The UCSC Cancer Genomics Browser: update 2015

Abstract

The UCSC Cancer Genomics Browser (https://genome-cancer.ucsc.edu/) is a web-based application that integrates relevant data, analysis and visualization, allowing users to easily discover and share their research observations. Users can explore the relationship between genomic alterations and phenotypes by visualizing various -omic data alongside clinical and phenotypic features, such as age, subtype classifications and genomic biomarkers. The Cancer Genomics Browser currently hosts 575 public datasets from genome-wide analyses of over 227,000 samples, including datasets from TCGA, CCLE, Connectivity Map and TARGET. Users can download and upload clinical data, generate Kaplan-Meier plots dynamically, export data directly to Galaxy for analysis, plus generate URL bookmarks of specific views of the data to share with others.

Figure 1.

TCGA LGG (n = 525) and GBM genomics (n = 587) datasets showing a common molecular subtype of similar copy number variation profile for both LGG (red box, panel A) and GBM IDH wild-type patients (panel B).

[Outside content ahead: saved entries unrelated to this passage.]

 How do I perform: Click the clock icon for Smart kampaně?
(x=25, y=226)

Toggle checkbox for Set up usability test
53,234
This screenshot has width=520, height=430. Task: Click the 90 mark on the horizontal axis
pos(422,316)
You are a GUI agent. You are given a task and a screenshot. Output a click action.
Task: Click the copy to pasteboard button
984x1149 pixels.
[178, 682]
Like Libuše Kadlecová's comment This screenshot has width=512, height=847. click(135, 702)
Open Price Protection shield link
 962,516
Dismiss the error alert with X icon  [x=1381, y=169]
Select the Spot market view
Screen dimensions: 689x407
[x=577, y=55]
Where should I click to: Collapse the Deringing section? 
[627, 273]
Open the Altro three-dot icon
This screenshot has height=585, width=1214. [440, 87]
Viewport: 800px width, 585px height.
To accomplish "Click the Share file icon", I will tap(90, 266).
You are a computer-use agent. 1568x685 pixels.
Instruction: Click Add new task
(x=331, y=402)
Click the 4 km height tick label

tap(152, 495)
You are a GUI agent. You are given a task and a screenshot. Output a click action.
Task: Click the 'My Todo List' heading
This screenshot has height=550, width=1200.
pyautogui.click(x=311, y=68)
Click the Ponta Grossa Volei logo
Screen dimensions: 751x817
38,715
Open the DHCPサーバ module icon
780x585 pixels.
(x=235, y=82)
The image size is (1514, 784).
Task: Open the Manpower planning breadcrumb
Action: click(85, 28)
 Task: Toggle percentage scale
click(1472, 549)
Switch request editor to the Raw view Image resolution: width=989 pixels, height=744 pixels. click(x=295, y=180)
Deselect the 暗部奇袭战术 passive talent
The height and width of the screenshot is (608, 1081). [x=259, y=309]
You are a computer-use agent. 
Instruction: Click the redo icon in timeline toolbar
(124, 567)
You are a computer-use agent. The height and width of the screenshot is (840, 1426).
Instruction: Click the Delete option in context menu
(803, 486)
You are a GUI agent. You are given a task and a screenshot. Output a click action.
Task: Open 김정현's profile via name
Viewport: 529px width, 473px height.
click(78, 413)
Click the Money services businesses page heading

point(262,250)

In each panel the genomic heatmap is on the left and the clinical heatmap is on the right. Copy number datasets use red and blue to represent amplification and deletion, respectively. Black color for the IDH mutation feature indicates wild-type IDH. For all columns showing mutation status, yellow indicates that a non-silent somatic mutation (nonsense, missense, frame-shift indels, splice site mutations, stop codon read-throughs, change of start codon, in-frame indels) was identified in the protein-coding region of a gene and black shows that none of these previous mutation calls were identified. Gray represents no data. A bookmark of this view is at https://genome-cancer.ucsc.edu/proj/site/hgHeatmap/#?bookmark=ff9e8550141e6f37e3ec242152066914 (A) TCGA LGG whole-genome copy number variation. Left-most column in the clinical heatmap shows the consensus clustering assignment with Cluster 1 as yellow, Cluster 2 as green and Cluster 3 as black. Note that Cluster 2 is mostly IDH wild type. The next column shows IDH1 or IDH2 mutants and third column shows TP53 mutation. The last column shows tumor grade with light orange being grade 2 and dark orange being grade 3. (B) TCGA GBM whole-genome copy number variation. Left-most column in the clinical heatmap shows IDH1 mutation status. Unlike the LGG cohort, the GBM cohort harbors mutations in IDH1 and not in IDH2. The second column shows the glioma-CpG island methylator phenotype (G-CIMP) with light blue representing G-CIMP tumors and dark blue indicating that it is not characterized as a G-CIMP tumor.

Figure 2.

TCGA LGG and GBM datasets showing differential survival. It demonstrates that IDH wild-type subtypes in both cancers have worse prognosis compared to the rest of the tumors of the same cancer type. Time (X-axis) for both panels is in days. (A) Kaplan–Meier plot for TCGA LGG cohort. Patients grouped by consensus clustering assignment with Cluster 1 as yellow, Cluster 2 (mostly IDH wild type) as green and Cluster 3 as black. (B) Kaplan–Meier plot for TCGA GBM cohort. Patients clustered by IDH1 mutation status with yellow indicating that a non-silent somatic mutation (nonsense, missense, frame-shift indels, splice site mutations, stop codon read-throughs, change of start codon, in-frame indels) was identified in the protein-coding region of a gene and black indicating that none of these mutations were identified.